VORLIEGENDER TEXT:
________________

# taz.de -- Debatte um Fachkräfteeinwanderungsgesetz: Weg frei für Fachkräfte
       
       > Die Ampelfraktionen wollen am Freitag das Fachkräfteeinwanderungsgesetz
       > verabschieden. Neue Daten wecken Zweifel an der Fairness der
       > Westbalkanregelung.
       
 (IMG) Bild: Personen, die über die Westbalkanregelung einreisen, enden in Deutschland oft in schlecht bezahlten Jobs
       
       BERLIN taz | Die Fraktionen von SPD, Grünen und FDP wollen am Freitag im
       Bundestag das neue Fachkräfteeinwanderungsgesetz verabschieden. Durch
       Vereinfachungen und abgesenkte Hürden sollen mehr Arbeitnehmer*innen
       aus Nicht-EU-Staaten nach Deutschland gelockt werden. Ebenfalls beschlossen
       wird ein Gesetz zur Stärkung der Ausbildungen in Deutschland. Und auch die
       sogenannte Westbalkanregelung soll verlängert und ausgeweitet werden.
       
       Hintergrund der Pläne ist der [1][Fachkräftemangel in Deutschland].

________________

VORLIEGENDE DATEN:
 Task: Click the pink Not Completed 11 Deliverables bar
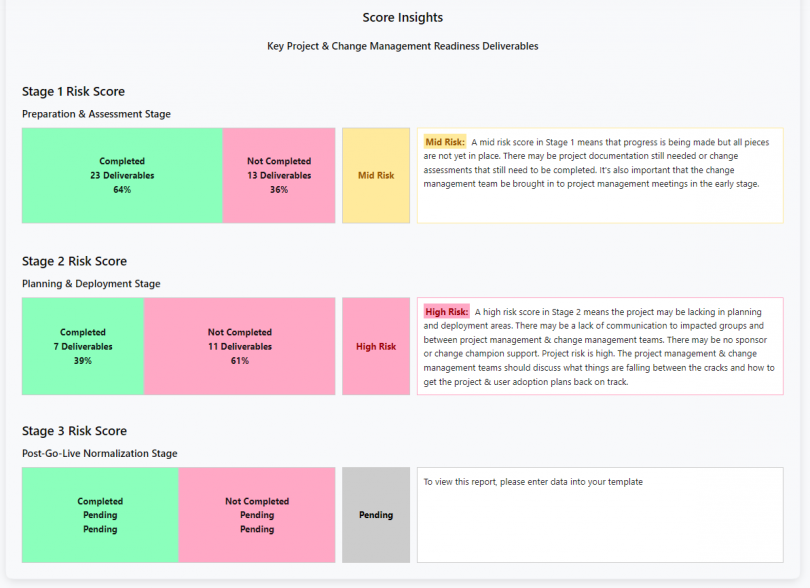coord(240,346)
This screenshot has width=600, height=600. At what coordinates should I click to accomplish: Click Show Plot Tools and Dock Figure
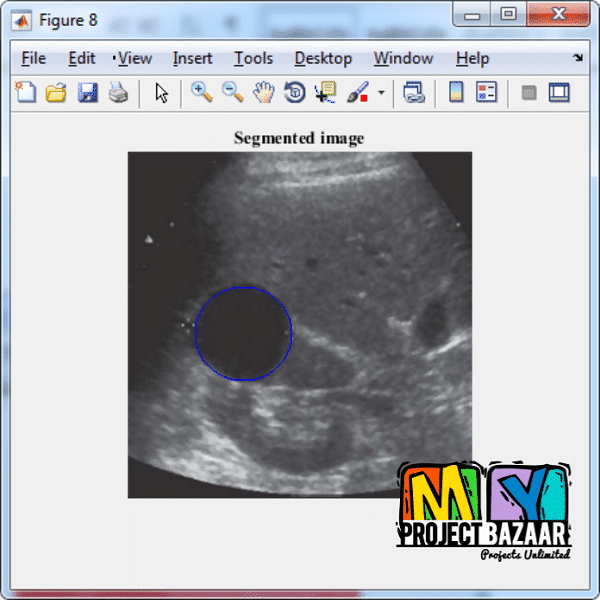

________________

MATERIAL ERKUNDEN:
#1 Welche Fraktionen wollen laut dem Artikel zum Fachkräfteeinwanderungsgesetz das Gesetz am Freitag im Bundestag verabschieden?
#2 Schreibe den Artikel zum Fachkräfteeinwanderungsgesetz nach seinem letzten Satz weiter.

ERGEBNISSE JE AUFGABE:
#1 Die Fraktionen von SPD, Grünen und FDP.

#2
       Mindestens 400.000 spezialisierte Arbeitskräfte müssten künftig jährlich
       einreisen, um die Lücke auf dem deutschen Arbeitsmarkt zu füllen – ein
       Wert, von dem Deutschland derzeit weit entfernt ist. Um das zu ändern,
       sieht das Fachkräfteeinwanderungsgesetz vor, dass Ausländer*innen mit
       in Deutschland anerkanntem Berufsabschluss künftig auch dann einreisen
       dürfen, wenn sie eine Jobzusage in einer Branche haben, für die ihr
       Abschluss sie nicht direkt prädestiniert. Außerdem sollen die Lohngrenzen
       abgesenkt werden und der Familiennachzug erleichtert werden.
       
       Auch wessen Berufsabschluss in Deutschland nicht anerkannt ist, soll
       einreisen dürfen, sofern er oder sie ein Jobangebot hat und zwei Jahre
       Berufserfahrung vorweisen kann. Zudem soll es möglich sein, die Anerkennung
       des Abschlusses erst nach Arbeitsantritt in Deutschland vornehmen zu
       lassen.
       
       Schließlich bietet das Gesetz auch die Möglichkeit, ohne Jobzusage nach
       Deutschland zu kommen und sich erst hier nach einer Stelle umzusehen. Dafür
       [2][wird ein Punktesystem eingeführt]. Bewertet werden etwa Qualifikation,
       Sprachkenntnisse und Alter. Wer über einer gewissen Punktzahl liegt, darf
       einreisen.
       
       ## Westbalkanregelung soll entfristet und ausgeweitet werden
       
       Zuletzt hatten die Ampelfraktionen auch einen Spurwechselmechanismus für
       Asylbewerber*innen in den Gesetzentwurf mit aufgenommen. Geflüchtete
       sollen unabhängig vom Asylantrag bleiben dürfen, wenn sie einen Job finden.
       Allerdings ist diese Regelung begrenzt auf Geflüchtete, deren Antrag zum
       Stichtag 29. März 2023 noch in Bearbeitung war.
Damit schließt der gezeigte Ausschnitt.